GIVEN PASSAGE

——————

New Zealand plans to introduce a deposit insurance scheme and expand the central bank's remit to monitor lenders and hold their directors and executives more accountable for misdeeds as part of the second phase of its review of the Reserve Bank Act.

The government will provide deposit insurance of NZ$50,000 per financial institution, a move that would ensure full cover for over 90% of depositors, the country's finance minister, Grant Robertson, said Dec. 18. The scheme will part of the new Deposit Takers Act aimed at revamping the Reserve Bank of New Zealand's regulatory powers.

New Zealand's Cabinet plans to make a final decision on the proposed law and the deposit insurance scheme in mid-2020 following further consultation.

In addition to the Deposit Takers Act, the government will introduce an Institutional Act for the governance and operations of the central bank.

Meanwhile, the central bank would be given additional powers, including authorizing it to undertake onsite inspections of banks. A governance board to oversee financial stability and new central bank transparency measures are also planned, Robertson said.

He said the proposed changes are based on the lessons learned in Australia following failures in that country's financial system.

In a same-day statement, New Zealand central bank Governor Adrian Orr said the proposed changes would be an important step toward modernizing the country's financial stability framework and the central bank's governance.

As of Dec. 17, US$1 was equivalent to NZ$1.52.

——————

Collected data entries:
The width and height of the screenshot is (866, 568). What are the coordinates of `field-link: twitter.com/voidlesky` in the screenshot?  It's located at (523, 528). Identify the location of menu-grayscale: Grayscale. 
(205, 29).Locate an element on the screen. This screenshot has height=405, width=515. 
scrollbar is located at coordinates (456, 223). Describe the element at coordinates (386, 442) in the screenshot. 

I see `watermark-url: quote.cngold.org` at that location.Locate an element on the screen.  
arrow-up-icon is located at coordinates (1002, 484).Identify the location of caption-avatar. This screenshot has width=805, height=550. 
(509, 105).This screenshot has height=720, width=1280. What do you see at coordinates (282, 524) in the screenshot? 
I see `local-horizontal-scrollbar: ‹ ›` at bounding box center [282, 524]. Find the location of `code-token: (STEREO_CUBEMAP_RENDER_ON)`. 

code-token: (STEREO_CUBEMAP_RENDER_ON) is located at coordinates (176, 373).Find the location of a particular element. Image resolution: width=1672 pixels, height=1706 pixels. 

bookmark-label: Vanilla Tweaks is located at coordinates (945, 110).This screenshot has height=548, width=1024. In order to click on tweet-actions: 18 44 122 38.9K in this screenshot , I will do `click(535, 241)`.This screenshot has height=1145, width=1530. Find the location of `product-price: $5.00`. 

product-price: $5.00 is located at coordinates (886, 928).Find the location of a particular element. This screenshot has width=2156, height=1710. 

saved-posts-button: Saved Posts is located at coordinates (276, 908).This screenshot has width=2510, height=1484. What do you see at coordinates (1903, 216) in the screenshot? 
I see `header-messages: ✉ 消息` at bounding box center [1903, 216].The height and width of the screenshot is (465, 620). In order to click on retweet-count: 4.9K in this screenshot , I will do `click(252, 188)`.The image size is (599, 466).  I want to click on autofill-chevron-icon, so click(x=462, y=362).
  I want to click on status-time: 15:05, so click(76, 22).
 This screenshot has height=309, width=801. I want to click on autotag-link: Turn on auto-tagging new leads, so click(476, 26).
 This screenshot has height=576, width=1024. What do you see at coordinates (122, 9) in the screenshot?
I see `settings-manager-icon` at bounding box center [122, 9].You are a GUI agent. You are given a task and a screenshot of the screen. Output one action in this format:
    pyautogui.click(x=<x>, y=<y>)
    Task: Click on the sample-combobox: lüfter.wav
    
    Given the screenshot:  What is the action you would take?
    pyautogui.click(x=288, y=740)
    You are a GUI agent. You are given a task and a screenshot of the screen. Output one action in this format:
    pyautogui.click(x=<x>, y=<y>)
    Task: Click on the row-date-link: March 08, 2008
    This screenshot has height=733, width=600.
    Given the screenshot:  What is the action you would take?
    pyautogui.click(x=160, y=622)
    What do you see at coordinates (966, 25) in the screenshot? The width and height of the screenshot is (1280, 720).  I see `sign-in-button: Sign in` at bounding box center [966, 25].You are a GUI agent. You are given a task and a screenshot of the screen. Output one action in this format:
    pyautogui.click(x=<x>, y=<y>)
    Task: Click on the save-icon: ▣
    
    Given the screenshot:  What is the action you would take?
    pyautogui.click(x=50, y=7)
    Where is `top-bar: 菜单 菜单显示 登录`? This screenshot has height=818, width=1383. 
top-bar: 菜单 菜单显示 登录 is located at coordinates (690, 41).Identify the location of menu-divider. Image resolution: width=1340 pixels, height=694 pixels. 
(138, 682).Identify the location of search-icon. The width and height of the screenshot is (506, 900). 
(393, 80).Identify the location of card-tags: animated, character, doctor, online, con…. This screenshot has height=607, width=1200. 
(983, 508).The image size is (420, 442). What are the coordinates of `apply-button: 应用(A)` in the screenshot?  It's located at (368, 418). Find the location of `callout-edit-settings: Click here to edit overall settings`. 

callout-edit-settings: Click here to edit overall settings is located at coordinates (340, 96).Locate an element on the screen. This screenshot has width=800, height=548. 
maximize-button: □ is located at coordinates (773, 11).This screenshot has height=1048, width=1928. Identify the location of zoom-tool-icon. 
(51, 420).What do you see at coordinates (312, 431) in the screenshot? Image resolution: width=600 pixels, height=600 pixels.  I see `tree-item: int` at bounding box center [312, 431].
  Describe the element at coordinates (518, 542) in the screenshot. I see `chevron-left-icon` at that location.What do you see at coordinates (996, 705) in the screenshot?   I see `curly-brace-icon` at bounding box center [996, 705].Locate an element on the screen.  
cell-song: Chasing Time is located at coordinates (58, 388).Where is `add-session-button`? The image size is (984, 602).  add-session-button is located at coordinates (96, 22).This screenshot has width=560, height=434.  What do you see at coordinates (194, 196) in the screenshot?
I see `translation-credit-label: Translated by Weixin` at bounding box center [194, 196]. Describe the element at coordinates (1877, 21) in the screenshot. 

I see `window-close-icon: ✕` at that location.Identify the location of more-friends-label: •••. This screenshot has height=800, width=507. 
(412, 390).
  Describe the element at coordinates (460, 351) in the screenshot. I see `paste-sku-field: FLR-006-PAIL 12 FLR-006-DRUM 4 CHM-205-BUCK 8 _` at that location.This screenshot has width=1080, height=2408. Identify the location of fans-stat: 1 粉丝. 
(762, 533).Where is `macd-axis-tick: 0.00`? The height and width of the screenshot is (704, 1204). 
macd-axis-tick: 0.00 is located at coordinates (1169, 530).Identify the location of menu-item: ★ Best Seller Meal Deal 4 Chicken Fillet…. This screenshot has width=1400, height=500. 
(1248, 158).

——————

REQUIREMENT
According to the passage on New Zealand's Reserve Bank Act review, when does the Cabinet plan to make a final decision on the proposed law and the deposit insurance scheme? The listing was taken from a separate source unrelated to the passage.

FINAL ANSWER
In mid-2020, following further consultation.